Exercise requirements: Give back exactly the lines spanning from the one containing "Collapse the GPU selection dropdown arrow" to the final line of the records below, and no others.

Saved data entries
**********

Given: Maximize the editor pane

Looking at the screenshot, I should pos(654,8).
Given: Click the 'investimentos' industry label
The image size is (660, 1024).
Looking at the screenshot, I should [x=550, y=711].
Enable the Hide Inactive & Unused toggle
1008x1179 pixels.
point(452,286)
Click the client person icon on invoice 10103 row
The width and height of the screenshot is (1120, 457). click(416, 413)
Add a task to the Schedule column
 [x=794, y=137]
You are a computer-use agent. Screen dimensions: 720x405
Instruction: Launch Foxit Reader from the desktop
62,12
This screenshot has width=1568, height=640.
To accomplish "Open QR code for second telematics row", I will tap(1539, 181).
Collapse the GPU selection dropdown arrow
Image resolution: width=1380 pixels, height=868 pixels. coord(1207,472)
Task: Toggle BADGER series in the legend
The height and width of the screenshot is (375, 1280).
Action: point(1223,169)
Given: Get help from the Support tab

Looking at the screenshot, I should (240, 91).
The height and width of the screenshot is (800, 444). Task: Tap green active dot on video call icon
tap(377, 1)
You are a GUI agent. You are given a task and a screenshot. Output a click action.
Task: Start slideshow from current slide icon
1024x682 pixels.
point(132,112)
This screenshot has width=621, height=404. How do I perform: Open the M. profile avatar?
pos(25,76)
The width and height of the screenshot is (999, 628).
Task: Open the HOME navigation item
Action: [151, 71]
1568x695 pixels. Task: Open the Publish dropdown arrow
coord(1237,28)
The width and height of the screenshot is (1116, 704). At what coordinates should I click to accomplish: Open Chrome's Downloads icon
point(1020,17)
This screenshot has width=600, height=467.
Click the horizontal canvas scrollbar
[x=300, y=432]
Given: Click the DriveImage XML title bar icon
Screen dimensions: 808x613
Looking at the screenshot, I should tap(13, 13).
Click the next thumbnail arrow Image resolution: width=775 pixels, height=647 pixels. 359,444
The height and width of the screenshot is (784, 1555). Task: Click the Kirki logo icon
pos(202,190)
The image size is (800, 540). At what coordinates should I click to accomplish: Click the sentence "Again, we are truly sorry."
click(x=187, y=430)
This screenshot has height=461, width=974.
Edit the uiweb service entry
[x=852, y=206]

**********

Reply to the task:
Collapse the GPU selection dropdown arrow
Image resolution: width=1380 pixels, height=868 pixels. coord(1207,472)
Task: Toggle BADGER series in the legend
The height and width of the screenshot is (375, 1280).
Action: point(1223,169)
Given: Get help from the Support tab

Looking at the screenshot, I should (240, 91).
The height and width of the screenshot is (800, 444). Task: Tap green active dot on video call icon
tap(377, 1)
You are a GUI agent. You are given a task and a screenshot. Output a click action.
Task: Start slideshow from current slide icon
1024x682 pixels.
point(132,112)
This screenshot has width=621, height=404. How do I perform: Open the M. profile avatar?
pos(25,76)
The width and height of the screenshot is (999, 628).
Task: Open the HOME navigation item
Action: [151, 71]
1568x695 pixels. Task: Open the Publish dropdown arrow
coord(1237,28)
The width and height of the screenshot is (1116, 704). At what coordinates should I click to accomplish: Open Chrome's Downloads icon
point(1020,17)
This screenshot has width=600, height=467.
Click the horizontal canvas scrollbar
[x=300, y=432]
Given: Click the DriveImage XML title bar icon
Screen dimensions: 808x613
Looking at the screenshot, I should tap(13, 13).
Click the next thumbnail arrow Image resolution: width=775 pixels, height=647 pixels. 359,444
The height and width of the screenshot is (784, 1555). Task: Click the Kirki logo icon
pos(202,190)
The image size is (800, 540). At what coordinates should I click to accomplish: Click the sentence "Again, we are truly sorry."
click(x=187, y=430)
This screenshot has height=461, width=974.
Edit the uiweb service entry
[x=852, y=206]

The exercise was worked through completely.